How do the lines below between the ones holding "Attività (1284, 76)" and "2020年6月 (31, 2232)", inclusive, read? Give them again exactly, with no other lines.

Dataset entries
****************
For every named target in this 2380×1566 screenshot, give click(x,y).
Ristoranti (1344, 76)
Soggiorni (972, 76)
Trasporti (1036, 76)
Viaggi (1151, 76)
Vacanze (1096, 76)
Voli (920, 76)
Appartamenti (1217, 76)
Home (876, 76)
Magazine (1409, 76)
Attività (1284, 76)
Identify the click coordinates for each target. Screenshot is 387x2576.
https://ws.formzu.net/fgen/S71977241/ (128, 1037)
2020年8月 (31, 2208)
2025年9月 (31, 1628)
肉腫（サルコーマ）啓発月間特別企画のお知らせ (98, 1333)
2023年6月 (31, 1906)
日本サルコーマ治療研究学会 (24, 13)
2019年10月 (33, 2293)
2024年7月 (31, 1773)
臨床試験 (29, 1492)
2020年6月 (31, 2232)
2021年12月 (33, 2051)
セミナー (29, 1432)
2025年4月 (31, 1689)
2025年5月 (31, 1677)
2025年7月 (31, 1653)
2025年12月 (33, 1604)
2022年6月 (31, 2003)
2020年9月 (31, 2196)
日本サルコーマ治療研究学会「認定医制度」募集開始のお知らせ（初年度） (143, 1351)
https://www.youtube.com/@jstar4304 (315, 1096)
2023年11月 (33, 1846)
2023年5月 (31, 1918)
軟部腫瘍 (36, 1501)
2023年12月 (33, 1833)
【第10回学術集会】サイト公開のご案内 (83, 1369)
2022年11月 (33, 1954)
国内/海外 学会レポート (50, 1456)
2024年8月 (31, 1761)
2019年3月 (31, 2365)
****************
Response to the task
Attività (1284, 76)
Identify the click coordinates for each target. Screenshot is 387x2576.
https://ws.formzu.net/fgen/S71977241/ (128, 1037)
2020年8月 (31, 2208)
2025年9月 (31, 1628)
肉腫（サルコーマ）啓発月間特別企画のお知らせ (98, 1333)
2023年6月 (31, 1906)
日本サルコーマ治療研究学会 (24, 13)
2019年10月 (33, 2293)
2024年7月 (31, 1773)
臨床試験 (29, 1492)
2020年6月 (31, 2232)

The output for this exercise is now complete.